──────── Reading passage

Chapot was a pupil of Show Jumping Hall of Fame inductee Jimmy Williams. In 1960, she won both the Maclay and AHSA Medal Championships, the first woman and still one of only a few to have done so. One year later, at the age of 17, she became the youngest woman to ride for the USET.
Internationally, Chapot achieved her greatest success riding the great mare Tomboy. In 1963, the pair won individual and team Gold Medals at the Pan American Games in Sao Paulo, Brazil; in 1965, they won the first U.S. Grand Prix, in Cleveland. Riding White Lightning, Chapot earned a team Silver Medal at the 1967 Pan American Games in Winnipeg.
Chapot rode on twenty-two winning Nations' Cup squads. Her many individual triumphs include the Imperial Cup, John Player Cup, and Queen Elizabeth Cup in England, in addition to wins at Lucerne, Essen, Wiesbaden, and Ostend. She won consistently on the North American indoor circuit from 1962 through 1968, and she won the Grand Prix at The National Horse Show in 1966 and 1968. In 1963 she was named American Horse Shows Association Horsewoman of the Year and Los Angeles Times Woman of the Year.
After retiring from international competition, Chapot coached her daughters Wendy and Laura to considerable success on the horse show circuit.

────────────────
──────── Raw data

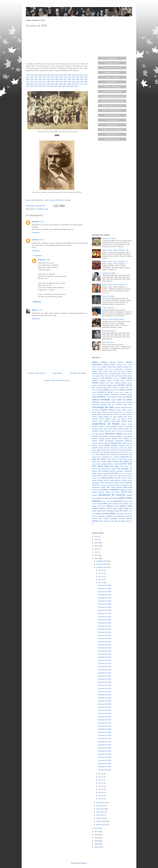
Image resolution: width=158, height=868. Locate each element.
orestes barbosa (98, 492)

────────────────

▶ _The tasks_:
• 1. According to the passage about Chapot, what made her 1960 season notable?
• 2. List the cups that the passage about Chapot says she won in England.
The lines come from a different source than the passage about Chapot.

▶ _Solutions to the exercise_:
• 1. In 1960 she won both the Maclay and AHSA Medal Championships. She was the first woman to do so, and she remains one of only a few who have.

• 2. Imperial Cup, John Player Cup, Queen Elizabeth Cup